Task to carry out:
The whole listing that follows is to be restated word for word, images excluded.

Provided records:
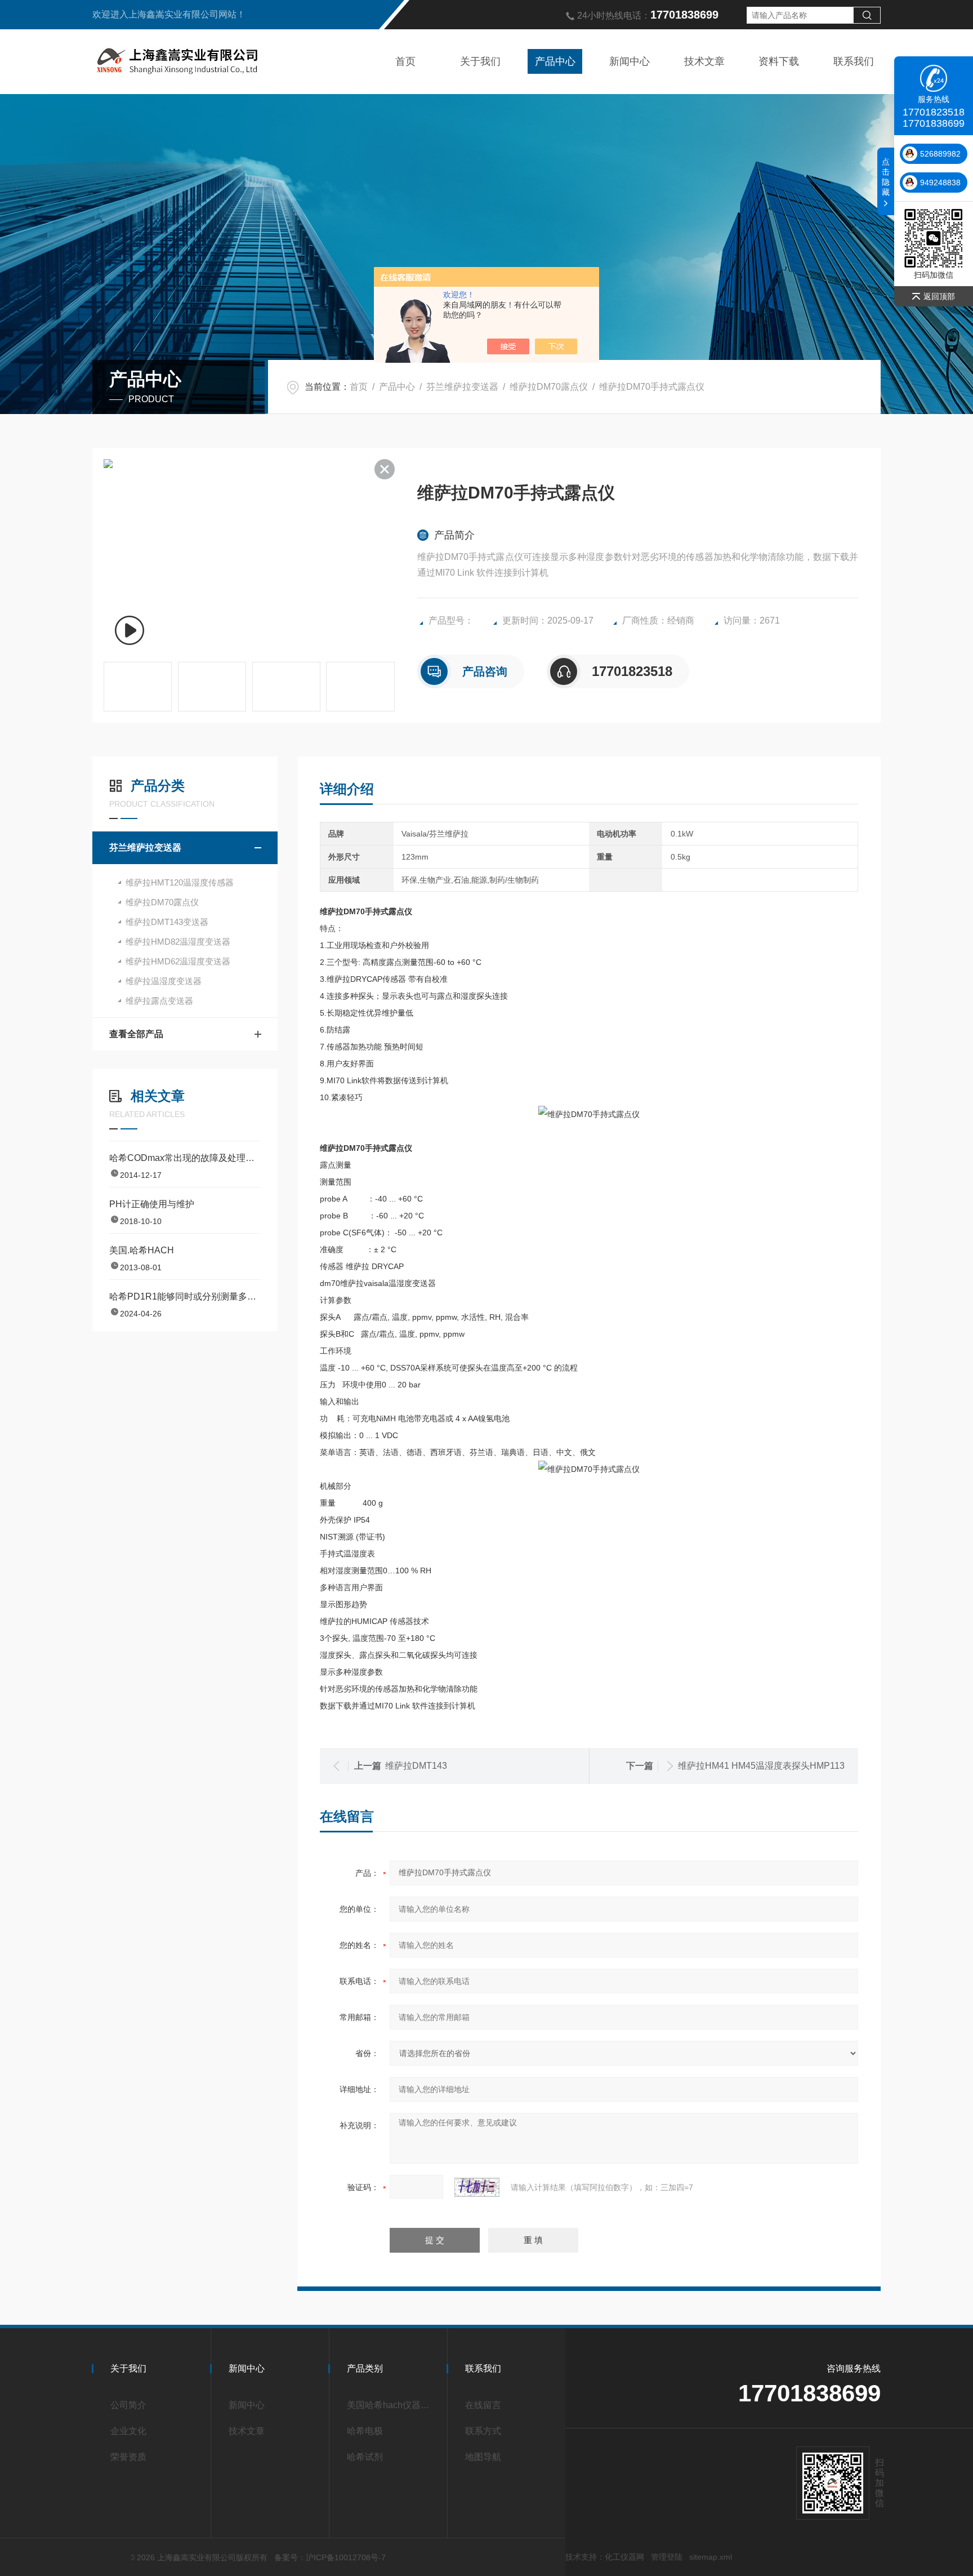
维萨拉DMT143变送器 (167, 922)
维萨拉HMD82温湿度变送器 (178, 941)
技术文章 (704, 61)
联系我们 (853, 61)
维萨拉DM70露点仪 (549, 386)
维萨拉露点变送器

Answer space:
维萨拉DMT143变送器 (167, 922)
维萨拉HMD82温湿度变送器 (178, 941)
技术文章 (704, 61)
联系我们 (853, 61)
维萨拉DM70露点仪 (549, 386)
维萨拉露点变送器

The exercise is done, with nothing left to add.